* **What the exercise asks**
From the court judgment on mediation, set down the text between "10 The mediation" and "order for mediation.", inclusive, without changing a word.
[Passage provided — start]
6 Mr Beech-Jones SC, for the Crown, submits that the parties are too far apart for mediation to be likely to be any use - a conclusion he asks me to draw from the way that negotiations broke down almost immediately they began - and that the nature of the issues are unsuitable for mediation. The aspects of the issues that he points to are that they are quite confined, and they are the sort of matters that, as to the first two, are essentially matters of construction of the deed, and, as to the third, involves fairly brief factual consideration. This is not the sort of case, he submits, where a successful mediation would avoid a massive trial. Mr Beech-Jones also submits that when there is a dispute between the parties about whether the deed creates any legal obligations beyond the application of a specified process to decide whether any extra payment should be made and if so how much, the matter is not a topic that is suitable for submission to mediation.
7 I do not agree. The experience of the Court with section 110K Supreme Court Act 1970, and now with section 26 Civil Procedure Act 2005, has been that compulsory mediation can be a useful tool for the resolution of disputes, even disputes that at first sight look intractable. Thus, there have been orders for mediation even when one of the parties is opposed to mediation: Remuneration Planning Corporation Pty Limited v Fitton; Fitton v Costello [2001] NSWSC 1208; Higgins v Higgins [2002] NSWSC 455; Singh v Singh [2002] NSWSC 852. There have also been orders for a second mediation, when a first mediation has failed, but there has been a material change in the circumstances: Unconventional Conventions Pty Ltd v Accent Oz Pty Ltd [2004] NSWSC 1050. Even if parties have genuinely tried to resolve a dispute by negotiation between solicitors, and failed, that does not mean that the different dispute-resolution process involved in mediation is unlikely to succeed.
8 While there is a special factor in favour of ordering mediation if it may avoid a massive trial, the usefulness of mediation is not confined to large disputes.
9 I do not see that the nature of the issues between the parties is such as to make them unsuitable for mediation. While it is not a usual mediation, where one of the issues is whether one party has any legal obligation at all to the other under an executed document, it is not fundamentally different to a mediation of a dispute concerning a tort claim in which there is a dispute as to liability.
10 The mediation is unlikely to take long, and unlikely to impose significant expense on the parties. It is the sort of mediation that I would expect would be over inside a day. For those reasons, I shall make an order for mediation.
11 I should make clear also that one of the bases on which mediation was sought was that there has been a departure from the Attorney General’s Model Litigant Policy of September 2004. In its terms that policy applies only to litigation engaged in by the Attorney General’s Department. It requires the Department to act honestly and fairly in handling claims in litigation by, amongst other things:
- “(b) Paying legitimate claims without litigation, including making partial settlements of claims or interim payments, where it is clear that liability is at least as much as the amount to be paid;
- …
- (d) Endeavouring to avoid litigation, wherever possible. In particular regard should be had to Premier’s Memorandum 94-25 Use of Alternative Dispute Resolution Services By Government Agencies and Premier’s Memorandum 97-26 Litigation Involving Government Authorities.”
12 Even on the assumption that the present litigation is governed by the terms of that policy - a matter which I expressly do not decide - I am not satisfied that there has been any breach of it demonstrated.
13 I order that the matters in dispute between the parties be referred to mediation by the Honourable Trevor Morling QC. I grant liberty to any party to apply to me on one day’s notice.
14 I order the costs of this motion be the plaintiff’s costs in the cause.
[Passage provided — finish]
[Entries supplied — start]
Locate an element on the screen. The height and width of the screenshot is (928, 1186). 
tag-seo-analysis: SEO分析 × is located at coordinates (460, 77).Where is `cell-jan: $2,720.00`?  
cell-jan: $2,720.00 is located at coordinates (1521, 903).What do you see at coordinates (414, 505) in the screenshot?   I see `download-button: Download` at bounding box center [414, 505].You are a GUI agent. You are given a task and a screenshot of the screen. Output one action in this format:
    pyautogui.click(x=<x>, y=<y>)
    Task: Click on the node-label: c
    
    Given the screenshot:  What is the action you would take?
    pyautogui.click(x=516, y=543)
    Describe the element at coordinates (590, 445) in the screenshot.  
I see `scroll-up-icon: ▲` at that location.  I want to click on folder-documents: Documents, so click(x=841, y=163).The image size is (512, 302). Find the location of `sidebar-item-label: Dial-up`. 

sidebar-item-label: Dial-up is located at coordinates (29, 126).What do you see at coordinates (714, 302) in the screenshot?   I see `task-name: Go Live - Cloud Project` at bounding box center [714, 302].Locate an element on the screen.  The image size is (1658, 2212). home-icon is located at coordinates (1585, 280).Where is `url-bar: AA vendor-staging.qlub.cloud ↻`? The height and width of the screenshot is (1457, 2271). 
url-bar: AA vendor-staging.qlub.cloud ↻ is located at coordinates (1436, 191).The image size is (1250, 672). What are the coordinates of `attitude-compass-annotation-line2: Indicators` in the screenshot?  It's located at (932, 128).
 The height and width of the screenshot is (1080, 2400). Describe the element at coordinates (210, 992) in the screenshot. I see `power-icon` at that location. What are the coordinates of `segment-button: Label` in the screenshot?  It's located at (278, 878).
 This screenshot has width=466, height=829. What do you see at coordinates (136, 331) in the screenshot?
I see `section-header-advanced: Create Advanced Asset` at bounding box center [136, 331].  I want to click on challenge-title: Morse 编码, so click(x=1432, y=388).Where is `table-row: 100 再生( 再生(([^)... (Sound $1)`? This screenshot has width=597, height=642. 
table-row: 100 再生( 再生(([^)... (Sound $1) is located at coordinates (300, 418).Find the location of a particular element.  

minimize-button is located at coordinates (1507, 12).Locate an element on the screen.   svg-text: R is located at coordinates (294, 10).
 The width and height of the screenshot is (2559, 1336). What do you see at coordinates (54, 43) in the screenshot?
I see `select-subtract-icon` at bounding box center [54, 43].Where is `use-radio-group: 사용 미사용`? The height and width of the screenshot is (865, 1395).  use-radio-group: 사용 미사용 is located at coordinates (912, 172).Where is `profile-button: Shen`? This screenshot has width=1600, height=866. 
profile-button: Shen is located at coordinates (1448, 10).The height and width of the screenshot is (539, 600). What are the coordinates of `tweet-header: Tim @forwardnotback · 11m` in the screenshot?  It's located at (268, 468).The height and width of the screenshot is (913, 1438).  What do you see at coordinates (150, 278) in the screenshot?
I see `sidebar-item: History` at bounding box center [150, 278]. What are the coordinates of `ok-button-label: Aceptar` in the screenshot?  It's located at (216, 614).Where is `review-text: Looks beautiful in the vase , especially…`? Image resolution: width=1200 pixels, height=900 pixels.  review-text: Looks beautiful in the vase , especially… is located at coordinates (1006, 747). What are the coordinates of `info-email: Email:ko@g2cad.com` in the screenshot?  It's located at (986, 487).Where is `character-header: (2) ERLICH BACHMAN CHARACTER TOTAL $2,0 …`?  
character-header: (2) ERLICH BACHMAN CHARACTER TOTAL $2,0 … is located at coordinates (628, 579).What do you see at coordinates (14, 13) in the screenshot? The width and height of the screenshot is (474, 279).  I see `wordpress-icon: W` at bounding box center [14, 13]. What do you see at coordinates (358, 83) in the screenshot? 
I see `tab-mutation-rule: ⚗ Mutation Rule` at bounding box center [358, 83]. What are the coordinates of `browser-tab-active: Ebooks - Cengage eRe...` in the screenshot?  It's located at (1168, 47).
[Entries supplied — finish]
* **Answer space**
10 The mediation is unlikely to take long, and unlikely to impose significant expense on the parties. It is the sort of mediation that I would expect would be over inside a day. For those reasons, I shall make an order for mediation.